═══ EXERCISE INPUTS ═══

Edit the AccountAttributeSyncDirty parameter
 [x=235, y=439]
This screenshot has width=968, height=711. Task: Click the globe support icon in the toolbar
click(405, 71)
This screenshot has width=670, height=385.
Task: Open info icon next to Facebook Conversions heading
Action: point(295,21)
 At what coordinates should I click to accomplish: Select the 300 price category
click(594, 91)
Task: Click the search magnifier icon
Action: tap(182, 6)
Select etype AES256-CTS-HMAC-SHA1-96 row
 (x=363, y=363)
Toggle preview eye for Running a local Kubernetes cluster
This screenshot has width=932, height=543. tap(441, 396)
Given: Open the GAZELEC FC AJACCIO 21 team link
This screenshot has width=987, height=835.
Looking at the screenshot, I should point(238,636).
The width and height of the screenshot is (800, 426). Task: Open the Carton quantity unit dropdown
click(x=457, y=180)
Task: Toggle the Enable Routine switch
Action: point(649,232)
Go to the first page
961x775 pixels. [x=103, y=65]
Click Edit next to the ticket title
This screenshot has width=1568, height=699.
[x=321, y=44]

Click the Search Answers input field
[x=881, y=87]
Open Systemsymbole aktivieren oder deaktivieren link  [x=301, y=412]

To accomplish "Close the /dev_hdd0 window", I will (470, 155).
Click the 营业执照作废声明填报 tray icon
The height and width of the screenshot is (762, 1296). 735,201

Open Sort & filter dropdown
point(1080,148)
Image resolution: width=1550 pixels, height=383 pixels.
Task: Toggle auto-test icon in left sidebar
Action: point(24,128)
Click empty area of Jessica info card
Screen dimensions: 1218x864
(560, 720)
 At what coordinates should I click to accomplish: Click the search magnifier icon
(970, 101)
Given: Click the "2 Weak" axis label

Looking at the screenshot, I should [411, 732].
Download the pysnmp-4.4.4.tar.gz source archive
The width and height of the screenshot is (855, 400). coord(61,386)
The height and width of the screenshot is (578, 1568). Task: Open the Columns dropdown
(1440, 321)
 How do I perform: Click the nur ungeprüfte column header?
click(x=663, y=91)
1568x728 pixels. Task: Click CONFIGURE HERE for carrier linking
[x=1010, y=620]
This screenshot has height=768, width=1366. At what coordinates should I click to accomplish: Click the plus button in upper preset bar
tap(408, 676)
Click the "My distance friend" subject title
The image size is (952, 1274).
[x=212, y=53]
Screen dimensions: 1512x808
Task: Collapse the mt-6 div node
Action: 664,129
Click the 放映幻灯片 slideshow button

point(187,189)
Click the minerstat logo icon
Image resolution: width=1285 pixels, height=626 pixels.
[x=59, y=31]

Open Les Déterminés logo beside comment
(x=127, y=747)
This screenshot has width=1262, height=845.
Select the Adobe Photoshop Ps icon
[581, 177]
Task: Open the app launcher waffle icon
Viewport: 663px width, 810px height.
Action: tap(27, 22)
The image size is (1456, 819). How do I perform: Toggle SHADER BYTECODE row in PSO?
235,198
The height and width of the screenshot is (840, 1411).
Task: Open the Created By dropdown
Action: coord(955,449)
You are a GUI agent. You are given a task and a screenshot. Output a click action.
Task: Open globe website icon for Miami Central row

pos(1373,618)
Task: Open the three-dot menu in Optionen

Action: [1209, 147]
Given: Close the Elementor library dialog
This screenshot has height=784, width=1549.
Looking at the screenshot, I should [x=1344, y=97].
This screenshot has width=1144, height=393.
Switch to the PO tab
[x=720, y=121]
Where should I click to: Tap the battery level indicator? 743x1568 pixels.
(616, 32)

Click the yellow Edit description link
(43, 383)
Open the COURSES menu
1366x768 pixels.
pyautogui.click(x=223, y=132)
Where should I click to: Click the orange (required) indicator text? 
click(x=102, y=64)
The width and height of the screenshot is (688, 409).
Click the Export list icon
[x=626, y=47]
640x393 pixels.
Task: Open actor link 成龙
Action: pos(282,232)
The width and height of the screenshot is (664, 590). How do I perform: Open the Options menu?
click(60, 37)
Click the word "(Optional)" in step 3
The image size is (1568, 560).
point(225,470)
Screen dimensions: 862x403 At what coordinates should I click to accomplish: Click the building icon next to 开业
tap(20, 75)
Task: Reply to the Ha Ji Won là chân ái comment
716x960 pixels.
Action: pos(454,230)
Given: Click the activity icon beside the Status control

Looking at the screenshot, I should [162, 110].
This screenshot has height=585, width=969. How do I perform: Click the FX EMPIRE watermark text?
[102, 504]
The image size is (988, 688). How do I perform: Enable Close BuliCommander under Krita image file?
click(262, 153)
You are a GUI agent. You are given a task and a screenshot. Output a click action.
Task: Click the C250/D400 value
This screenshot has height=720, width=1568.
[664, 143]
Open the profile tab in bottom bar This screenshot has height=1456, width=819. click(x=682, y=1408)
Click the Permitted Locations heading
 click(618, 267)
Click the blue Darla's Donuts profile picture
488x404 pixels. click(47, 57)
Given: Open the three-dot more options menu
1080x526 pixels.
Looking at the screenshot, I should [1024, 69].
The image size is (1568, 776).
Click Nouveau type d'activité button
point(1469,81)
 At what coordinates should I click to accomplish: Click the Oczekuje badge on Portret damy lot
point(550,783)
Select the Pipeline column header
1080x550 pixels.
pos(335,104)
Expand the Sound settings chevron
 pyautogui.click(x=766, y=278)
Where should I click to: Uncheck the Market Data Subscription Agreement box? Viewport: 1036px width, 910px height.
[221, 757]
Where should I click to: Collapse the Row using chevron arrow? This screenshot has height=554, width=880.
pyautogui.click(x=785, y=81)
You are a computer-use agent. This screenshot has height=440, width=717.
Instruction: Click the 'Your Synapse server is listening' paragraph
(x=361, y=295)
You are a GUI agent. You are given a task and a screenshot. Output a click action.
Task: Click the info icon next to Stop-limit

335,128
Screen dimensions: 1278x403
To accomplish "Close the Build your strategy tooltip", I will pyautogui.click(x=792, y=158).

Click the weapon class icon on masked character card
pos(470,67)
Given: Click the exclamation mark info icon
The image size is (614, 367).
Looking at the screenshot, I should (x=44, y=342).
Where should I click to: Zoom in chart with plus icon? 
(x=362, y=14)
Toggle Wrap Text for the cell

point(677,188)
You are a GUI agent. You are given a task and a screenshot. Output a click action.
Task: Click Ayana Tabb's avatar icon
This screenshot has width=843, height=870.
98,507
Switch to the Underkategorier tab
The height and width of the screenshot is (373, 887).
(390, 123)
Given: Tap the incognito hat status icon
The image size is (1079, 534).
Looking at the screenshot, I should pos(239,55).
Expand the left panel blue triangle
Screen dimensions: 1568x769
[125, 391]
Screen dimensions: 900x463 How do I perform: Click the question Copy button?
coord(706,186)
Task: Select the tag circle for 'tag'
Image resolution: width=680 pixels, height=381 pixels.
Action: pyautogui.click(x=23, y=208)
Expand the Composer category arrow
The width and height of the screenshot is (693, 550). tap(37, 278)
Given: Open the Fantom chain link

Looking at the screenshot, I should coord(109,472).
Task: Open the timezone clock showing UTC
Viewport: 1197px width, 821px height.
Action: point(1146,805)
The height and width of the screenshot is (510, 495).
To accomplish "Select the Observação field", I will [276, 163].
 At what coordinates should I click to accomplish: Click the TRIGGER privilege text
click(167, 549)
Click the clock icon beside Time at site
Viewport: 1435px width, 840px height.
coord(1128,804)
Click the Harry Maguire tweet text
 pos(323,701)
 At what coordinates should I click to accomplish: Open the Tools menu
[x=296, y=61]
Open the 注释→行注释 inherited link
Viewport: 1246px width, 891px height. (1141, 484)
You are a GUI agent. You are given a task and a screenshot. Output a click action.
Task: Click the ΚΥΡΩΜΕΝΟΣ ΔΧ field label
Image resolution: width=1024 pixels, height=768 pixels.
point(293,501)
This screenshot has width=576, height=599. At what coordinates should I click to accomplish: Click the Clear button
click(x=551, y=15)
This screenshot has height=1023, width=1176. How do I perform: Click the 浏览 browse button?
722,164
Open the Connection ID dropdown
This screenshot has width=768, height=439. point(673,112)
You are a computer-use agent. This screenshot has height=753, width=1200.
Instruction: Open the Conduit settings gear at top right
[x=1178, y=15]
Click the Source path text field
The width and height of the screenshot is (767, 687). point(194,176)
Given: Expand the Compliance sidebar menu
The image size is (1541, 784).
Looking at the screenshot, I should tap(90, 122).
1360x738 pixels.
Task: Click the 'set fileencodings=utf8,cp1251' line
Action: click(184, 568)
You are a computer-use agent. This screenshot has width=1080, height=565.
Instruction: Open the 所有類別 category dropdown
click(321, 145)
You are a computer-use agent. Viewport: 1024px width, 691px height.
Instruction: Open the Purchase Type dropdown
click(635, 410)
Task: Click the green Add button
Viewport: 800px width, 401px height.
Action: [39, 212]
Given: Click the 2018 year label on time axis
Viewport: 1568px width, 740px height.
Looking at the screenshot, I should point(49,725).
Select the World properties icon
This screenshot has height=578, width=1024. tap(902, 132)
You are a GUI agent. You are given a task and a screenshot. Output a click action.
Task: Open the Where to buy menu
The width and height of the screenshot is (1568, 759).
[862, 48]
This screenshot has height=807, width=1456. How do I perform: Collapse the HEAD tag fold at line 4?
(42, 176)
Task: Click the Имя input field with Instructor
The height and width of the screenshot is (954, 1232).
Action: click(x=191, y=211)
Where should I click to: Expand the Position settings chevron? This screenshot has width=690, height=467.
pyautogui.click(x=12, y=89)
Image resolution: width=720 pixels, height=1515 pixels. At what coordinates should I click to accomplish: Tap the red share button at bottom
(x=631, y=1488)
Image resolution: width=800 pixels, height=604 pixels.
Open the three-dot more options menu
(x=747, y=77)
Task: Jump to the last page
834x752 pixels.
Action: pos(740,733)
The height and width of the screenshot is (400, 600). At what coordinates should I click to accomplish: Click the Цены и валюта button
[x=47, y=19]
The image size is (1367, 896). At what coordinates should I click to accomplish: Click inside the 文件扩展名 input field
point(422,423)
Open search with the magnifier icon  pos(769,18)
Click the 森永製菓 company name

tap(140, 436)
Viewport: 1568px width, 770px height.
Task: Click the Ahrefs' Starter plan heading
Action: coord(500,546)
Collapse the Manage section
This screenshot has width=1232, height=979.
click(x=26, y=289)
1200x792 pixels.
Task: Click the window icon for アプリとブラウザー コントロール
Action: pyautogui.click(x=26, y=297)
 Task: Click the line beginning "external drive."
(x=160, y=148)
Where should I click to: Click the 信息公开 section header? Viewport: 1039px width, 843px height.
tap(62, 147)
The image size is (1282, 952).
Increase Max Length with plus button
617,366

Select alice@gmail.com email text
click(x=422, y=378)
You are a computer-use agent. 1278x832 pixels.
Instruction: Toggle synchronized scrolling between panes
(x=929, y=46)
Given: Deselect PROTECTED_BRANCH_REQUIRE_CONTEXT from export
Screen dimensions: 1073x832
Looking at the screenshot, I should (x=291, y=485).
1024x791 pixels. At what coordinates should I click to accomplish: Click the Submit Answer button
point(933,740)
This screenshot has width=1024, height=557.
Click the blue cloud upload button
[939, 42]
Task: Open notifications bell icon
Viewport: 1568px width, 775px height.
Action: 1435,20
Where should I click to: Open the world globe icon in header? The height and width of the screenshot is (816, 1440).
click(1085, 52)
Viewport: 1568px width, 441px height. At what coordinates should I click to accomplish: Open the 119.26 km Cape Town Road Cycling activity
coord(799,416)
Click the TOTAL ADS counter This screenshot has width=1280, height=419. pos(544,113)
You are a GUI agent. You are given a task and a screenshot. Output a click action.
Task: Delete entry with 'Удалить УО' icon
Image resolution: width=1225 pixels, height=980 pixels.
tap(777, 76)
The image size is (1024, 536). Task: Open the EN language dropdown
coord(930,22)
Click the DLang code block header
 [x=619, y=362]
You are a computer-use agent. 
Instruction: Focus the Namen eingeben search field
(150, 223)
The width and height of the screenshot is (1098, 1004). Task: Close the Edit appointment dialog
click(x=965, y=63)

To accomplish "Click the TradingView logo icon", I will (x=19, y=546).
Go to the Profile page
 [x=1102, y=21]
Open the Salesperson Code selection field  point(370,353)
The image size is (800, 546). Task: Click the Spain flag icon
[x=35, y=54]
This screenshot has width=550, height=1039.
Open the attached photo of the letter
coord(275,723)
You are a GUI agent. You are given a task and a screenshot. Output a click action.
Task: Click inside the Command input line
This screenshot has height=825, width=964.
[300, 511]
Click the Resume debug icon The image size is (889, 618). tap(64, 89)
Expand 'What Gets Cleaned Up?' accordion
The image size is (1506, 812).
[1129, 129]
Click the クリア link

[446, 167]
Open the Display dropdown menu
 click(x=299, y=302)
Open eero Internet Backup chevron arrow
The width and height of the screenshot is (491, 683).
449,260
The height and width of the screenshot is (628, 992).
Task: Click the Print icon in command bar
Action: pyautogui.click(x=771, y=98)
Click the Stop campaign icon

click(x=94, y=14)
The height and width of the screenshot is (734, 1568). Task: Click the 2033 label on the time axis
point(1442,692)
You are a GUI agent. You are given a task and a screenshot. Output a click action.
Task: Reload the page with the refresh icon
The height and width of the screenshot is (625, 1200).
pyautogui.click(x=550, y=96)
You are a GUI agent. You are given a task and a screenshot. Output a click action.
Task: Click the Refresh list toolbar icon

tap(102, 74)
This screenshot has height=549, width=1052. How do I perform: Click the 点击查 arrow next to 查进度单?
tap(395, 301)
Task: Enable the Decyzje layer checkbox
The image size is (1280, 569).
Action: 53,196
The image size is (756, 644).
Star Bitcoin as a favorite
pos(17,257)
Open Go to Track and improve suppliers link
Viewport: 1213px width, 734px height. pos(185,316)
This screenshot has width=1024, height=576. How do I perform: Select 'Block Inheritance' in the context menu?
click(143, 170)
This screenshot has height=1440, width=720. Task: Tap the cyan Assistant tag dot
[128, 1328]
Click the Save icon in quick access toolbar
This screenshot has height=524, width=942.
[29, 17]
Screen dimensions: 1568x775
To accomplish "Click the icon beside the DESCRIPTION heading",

═══

ACTION ITEM: Return only the stretch of the material above from the line holding "The height and width of the screenshot is (954, 1232)." through the line holding "Open search with", copied exactly.

SOLUTION TO THIS EXERCISE:
The height and width of the screenshot is (954, 1232).
Action: click(x=191, y=211)
Where should I click to: Expand the Position settings chevron? This screenshot has width=690, height=467.
pyautogui.click(x=12, y=89)
Image resolution: width=720 pixels, height=1515 pixels. At what coordinates should I click to accomplish: Tap the red share button at bottom
(x=631, y=1488)
Image resolution: width=800 pixels, height=604 pixels.
Open the three-dot more options menu
(x=747, y=77)
Task: Jump to the last page
834x752 pixels.
Action: pos(740,733)
The height and width of the screenshot is (400, 600). At what coordinates should I click to accomplish: Click the Цены и валюта button
[x=47, y=19]
The image size is (1367, 896). At what coordinates should I click to accomplish: Click inside the 文件扩展名 input field
point(422,423)
Open search with the magnifier icon  pos(769,18)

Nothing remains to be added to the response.